- [Selected extract]
[Start of Attachment]

Healthcare is expensive. This is a fact that everyone knows. However, despite being a widespread reality, some still fail to prepare for the inevitable. In the end, these individuals end up scraping every single penny because their healthcare plan did not cover certain treatments or the diagnosis wasn’t covered. It is an absolutely nightmare, but it is a nightmare that can be prevented if you take time to prepare for it. If you are employed, it should be one of your priorities to save part of your salary for healthcare.
Depending on the employer, some employers offer plans that will help their employees prepare for healthcare related expenses. The most popular plans are health savings account (HSA) and flexible spending accounts (FSA). HSA and FSA aim to help you set aside money for future healthcare needs, but these two are different from each other. Knowing more about HSA vs FSA 2019 will be of great help to you.
HSA vs FSA: The Basics
Health Savings Account (HSA)
- This enables you, the employee, to save money (pre-tax dollars) through salary deduction. This is a special tax-advantaged bank account. The money saved in this account is then used to pay for out-of-pocket expenses by incurred by you or your dependents. The money saved, if not used within the year, rolls over to the following year and the next. This allows the employee to save more for future out-of-pocket expenses.
Flexible spending Account (FSA)

[End of Attachment]

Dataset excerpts
[Start of Attachment]

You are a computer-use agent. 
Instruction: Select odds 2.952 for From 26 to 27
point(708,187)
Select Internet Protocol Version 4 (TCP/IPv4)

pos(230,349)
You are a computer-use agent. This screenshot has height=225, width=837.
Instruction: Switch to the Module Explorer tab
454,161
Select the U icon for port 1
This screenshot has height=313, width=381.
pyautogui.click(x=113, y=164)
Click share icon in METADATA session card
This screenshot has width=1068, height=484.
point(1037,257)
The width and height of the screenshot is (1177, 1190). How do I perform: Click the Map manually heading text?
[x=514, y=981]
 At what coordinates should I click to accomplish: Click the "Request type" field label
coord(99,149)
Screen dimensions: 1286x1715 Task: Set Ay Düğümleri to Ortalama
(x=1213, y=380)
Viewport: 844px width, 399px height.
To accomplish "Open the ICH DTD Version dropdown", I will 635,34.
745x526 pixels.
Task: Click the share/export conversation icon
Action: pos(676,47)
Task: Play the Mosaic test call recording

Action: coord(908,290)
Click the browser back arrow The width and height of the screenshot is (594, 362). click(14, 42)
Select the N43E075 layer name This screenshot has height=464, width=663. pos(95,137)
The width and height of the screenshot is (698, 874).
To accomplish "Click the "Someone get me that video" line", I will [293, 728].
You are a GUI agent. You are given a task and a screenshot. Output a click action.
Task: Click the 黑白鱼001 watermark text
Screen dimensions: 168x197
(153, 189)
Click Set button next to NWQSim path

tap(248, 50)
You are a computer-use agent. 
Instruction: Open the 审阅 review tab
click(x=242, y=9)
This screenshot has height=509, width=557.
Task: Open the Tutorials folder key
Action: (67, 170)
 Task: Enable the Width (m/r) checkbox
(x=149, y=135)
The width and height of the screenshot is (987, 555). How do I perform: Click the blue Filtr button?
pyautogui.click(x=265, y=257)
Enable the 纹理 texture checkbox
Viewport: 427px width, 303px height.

[End of Attachment]

- [Brief]
Resume the article comparing health savings accounts and flexible spending accounts from the point where it stops. The listing plays no part in this work.

- [Written response]
- This enables the you to set aside pre-tax dollars from their salary. The amount saved can then be used for “eligible” out-of-pocket healthcare costs. The deducted amount is distributed for the whole benefit year and you can use it at the start of the benefit year.
HSA vs FSA: The Differences
- If you have a high-deductible insurance plan then you can qualify for HSA
- Contribution limit for individuals: $3,450; for families: $6,900
- The account is owned by you, the employee.
- You have complete access to this bank account and no one else.
- Contribution does not have a yearly expiration. Amount rolls over from one year to another.
- You qualify for FSA as long as your employer offers this plan.
- Contribution limit of $2,650 per year
- The account is owned by the employer. Any unused funds goes to the employer.
- Only you can access your FSA account.
- There is no rollover. You have three options: 1.) forfeit, 2.) Use the money within the 2.5 months grace period, 3.) Carryover a maximum of $500 to next year.
When deciding between HSA and FSA, always keep in mind your needs or your family’s needs. Choose the option that will cater to these needs.